These are the key concepts you need to understand to accurately answer the question.

First Law of Thermodynamics
The First Law of Thermodynamics is a fundamental principle in physics that helps us understand how energy moves and changes form. Essentially, it states that energy cannot be created or destroyed; it can only change forms. This law is often connected to a simple but powerful equation:
  • \( \Delta Q = \Delta U + \Delta W \)
This equation tells us that the change in energy added to a system by heating (\( \Delta Q \)) is equal to the change in internal energy (\( \Delta U \)) plus the work done by the system (\( \Delta W \)). The equation is like a balance sheet for energy. It helps us track where energy goes within a system, whether it stays inside as internal energy or escapes as work.
For this exercise, let's assume a system where water heats up. The work done (\( \Delta W \)) is zero because we are ignoring expansion. Thus, any energy we add as heat directly increases the water's internal energy. This helps us solve the problem more straightforwardly, focusing purely on the heat energy that changes the water's temperature.
Internal Energy Change
Internal energy is a fascinating concept. It refers to the total energy contained within a system. This energy arises from all the particles that make up the system, depending on their speed, type, and arrangement.
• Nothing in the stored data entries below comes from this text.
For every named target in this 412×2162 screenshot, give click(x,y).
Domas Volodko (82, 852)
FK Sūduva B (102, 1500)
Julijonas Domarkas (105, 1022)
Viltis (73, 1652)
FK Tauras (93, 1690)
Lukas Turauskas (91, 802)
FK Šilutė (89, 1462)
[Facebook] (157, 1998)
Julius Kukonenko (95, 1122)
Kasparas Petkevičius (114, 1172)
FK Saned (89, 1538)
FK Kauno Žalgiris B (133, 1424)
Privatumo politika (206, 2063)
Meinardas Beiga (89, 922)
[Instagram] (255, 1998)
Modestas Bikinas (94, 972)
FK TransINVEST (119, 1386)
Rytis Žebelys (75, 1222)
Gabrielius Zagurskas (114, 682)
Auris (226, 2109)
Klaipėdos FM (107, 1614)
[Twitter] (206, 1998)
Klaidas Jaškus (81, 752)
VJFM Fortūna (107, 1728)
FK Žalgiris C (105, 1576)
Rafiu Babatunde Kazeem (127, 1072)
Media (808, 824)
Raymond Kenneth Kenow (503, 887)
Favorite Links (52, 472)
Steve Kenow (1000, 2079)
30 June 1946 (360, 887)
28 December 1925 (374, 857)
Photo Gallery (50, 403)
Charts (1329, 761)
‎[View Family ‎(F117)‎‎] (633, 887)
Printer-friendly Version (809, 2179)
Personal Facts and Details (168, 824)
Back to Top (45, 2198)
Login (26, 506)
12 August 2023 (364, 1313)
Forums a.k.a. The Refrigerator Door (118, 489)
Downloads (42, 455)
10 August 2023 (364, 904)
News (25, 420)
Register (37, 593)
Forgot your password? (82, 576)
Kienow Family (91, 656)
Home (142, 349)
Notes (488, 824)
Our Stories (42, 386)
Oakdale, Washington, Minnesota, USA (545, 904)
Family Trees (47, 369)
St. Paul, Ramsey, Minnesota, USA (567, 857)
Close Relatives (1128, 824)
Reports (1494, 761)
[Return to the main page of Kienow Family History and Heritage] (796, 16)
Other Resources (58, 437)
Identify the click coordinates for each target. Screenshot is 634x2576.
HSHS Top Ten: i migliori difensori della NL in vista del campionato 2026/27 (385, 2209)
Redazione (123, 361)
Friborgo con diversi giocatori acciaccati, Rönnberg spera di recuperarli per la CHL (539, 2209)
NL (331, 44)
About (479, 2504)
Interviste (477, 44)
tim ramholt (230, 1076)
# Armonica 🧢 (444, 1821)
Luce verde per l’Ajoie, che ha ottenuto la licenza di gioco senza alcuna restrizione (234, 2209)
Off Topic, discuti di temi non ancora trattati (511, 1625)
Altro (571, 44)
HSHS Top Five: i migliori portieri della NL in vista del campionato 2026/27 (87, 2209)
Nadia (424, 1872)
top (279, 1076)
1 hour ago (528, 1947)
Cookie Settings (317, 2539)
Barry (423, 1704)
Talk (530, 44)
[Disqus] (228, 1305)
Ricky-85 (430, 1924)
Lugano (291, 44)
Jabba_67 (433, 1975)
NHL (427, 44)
When you add heat to water, its internal energy changes, as the heat energizes the water molecules, making them move faster. In this exercise, we determined that the water's internal energy changed by about 3347.2 joules once it was heated.
  • Internal energy change formula: \( \Delta U = \Delta Q - \Delta W \)
  • Since \( \Delta W = 0 \), we simplify it: \( \Delta U = \Delta Q \)
By knowing the specific heat capacity of water, the quantity of water you're working with, and the temperature change, you can accurately calculate this change in internal energy. This is crucial information, especially in fields involving thermodynamics or heat exchange systems.
Temperature Change
Temperature change is another key topic in thermodynamics. It measures how much hotter or colder a substance becomes and connects directly to the energy exchange within the system. In practical terms, the temperature change is what you notice when you heat your tea or when a metal rod heats up on the stove.
In this problem, we calculated the water's temperature change from \( 21^{\circ} \text{C} \) to \( 37^{\circ} \text{C} \). That's a change of \( 16^{\circ} \text{C} \). Because Celsius and Kelvin have the same increment size, this change is equivalent to \( 16 \text{ K} \).
  • Temperature change formula: \( \Delta T = T_f - T_i \)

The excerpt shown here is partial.